# AIM:
Copy the entries from the first line down to and including the line with "will (90, 194).", swapping "sidebar" for "side panel" and changing nothing else.

[Begin]

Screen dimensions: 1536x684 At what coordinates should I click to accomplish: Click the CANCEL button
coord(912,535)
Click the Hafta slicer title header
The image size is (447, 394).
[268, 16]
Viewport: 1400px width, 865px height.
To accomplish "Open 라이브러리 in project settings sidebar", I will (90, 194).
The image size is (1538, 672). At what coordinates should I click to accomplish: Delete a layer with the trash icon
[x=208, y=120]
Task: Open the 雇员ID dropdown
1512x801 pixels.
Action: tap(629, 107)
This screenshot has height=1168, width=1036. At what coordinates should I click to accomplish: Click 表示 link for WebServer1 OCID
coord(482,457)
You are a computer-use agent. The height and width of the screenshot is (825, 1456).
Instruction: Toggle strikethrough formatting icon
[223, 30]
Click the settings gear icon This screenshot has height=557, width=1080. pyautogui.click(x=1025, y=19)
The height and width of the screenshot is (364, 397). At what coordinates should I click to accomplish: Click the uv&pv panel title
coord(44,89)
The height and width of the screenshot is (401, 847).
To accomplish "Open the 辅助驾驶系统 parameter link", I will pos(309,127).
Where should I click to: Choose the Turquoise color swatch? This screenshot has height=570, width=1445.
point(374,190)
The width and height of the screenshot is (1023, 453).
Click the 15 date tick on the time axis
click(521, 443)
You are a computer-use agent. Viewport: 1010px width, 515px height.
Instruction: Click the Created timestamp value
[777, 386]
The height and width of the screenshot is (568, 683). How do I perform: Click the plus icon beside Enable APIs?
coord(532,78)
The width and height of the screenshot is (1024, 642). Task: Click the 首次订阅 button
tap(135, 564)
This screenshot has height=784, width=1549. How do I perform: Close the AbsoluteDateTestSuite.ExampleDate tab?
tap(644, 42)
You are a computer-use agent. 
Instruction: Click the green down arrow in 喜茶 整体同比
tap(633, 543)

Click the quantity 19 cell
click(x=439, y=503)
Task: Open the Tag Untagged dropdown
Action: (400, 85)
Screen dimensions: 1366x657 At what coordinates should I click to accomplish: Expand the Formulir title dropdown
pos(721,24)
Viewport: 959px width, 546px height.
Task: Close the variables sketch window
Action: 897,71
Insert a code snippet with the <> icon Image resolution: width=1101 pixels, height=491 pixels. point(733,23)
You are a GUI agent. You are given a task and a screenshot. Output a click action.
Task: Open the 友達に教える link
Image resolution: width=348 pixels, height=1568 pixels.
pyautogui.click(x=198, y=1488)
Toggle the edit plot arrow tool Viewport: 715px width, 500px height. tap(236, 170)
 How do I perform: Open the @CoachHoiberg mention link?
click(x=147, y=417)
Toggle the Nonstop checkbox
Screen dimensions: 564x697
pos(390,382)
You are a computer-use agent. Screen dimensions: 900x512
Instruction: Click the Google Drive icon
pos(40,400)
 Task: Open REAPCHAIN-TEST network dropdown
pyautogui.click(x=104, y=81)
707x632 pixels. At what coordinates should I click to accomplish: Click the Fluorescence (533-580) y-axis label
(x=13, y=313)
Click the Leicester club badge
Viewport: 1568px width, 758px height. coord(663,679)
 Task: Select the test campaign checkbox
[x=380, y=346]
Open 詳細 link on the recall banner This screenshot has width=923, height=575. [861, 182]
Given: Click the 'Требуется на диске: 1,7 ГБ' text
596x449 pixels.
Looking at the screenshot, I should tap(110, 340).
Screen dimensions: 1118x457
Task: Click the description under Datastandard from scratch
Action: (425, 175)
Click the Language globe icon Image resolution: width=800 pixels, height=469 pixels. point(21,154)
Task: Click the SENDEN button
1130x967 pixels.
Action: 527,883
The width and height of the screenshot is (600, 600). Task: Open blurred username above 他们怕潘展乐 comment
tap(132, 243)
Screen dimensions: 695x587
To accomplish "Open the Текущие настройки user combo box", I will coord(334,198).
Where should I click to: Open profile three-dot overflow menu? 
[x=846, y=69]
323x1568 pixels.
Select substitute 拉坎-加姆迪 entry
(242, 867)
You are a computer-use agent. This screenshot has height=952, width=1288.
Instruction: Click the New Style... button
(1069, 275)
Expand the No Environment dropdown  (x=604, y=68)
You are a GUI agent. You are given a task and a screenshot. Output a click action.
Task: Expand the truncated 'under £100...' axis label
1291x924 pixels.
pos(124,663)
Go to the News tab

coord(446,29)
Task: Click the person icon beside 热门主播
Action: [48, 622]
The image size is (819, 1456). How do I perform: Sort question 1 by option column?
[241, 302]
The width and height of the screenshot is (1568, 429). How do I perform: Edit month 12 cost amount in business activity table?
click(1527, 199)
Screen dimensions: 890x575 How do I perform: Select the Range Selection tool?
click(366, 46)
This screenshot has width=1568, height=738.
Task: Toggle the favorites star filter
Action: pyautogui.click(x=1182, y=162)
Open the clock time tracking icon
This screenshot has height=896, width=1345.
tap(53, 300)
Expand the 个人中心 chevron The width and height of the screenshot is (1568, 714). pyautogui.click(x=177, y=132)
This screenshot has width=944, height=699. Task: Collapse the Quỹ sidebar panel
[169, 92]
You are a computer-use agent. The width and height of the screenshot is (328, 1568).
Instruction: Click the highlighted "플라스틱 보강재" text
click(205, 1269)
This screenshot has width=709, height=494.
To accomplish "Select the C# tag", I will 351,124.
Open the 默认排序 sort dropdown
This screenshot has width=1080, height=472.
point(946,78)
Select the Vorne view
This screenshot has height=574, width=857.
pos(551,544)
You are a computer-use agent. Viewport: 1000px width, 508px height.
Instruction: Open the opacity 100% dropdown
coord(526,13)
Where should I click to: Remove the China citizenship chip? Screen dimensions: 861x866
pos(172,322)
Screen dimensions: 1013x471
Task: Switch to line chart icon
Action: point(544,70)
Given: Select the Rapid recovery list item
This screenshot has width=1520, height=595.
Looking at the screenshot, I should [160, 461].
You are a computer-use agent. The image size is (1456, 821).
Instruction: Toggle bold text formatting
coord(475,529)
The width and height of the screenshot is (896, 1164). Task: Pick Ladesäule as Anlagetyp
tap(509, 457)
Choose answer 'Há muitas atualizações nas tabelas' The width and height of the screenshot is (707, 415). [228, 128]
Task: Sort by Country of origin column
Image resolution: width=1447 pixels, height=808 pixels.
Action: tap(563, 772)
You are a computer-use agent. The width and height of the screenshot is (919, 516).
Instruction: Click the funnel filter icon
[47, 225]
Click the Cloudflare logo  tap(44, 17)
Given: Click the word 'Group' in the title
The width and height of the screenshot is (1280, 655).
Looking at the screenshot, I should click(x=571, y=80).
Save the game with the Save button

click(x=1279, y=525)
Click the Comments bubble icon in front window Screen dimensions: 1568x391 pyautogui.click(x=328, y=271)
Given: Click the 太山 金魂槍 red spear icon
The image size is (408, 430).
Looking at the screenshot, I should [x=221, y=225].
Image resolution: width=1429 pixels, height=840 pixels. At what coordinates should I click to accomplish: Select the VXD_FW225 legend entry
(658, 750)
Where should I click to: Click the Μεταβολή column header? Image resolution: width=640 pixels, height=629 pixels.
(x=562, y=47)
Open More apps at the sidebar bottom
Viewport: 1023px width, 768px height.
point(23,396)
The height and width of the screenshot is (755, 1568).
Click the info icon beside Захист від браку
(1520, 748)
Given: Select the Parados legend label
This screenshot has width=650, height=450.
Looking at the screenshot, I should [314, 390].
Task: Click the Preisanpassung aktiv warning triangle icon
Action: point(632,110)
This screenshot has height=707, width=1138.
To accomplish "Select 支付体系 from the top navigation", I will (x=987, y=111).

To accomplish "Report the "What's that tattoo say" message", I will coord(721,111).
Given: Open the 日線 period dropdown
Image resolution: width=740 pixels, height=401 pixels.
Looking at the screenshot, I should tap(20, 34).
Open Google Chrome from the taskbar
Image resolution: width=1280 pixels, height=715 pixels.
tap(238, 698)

[End]

# CORRECT ANSWER:
Screen dimensions: 1536x684 At what coordinates should I click to accomplish: Click the CANCEL button
coord(912,535)
Click the Hafta slicer title header
The image size is (447, 394).
[268, 16]
Viewport: 1400px width, 865px height.
To accomplish "Open 라이브러리 in project settings side panel", I will (90, 194).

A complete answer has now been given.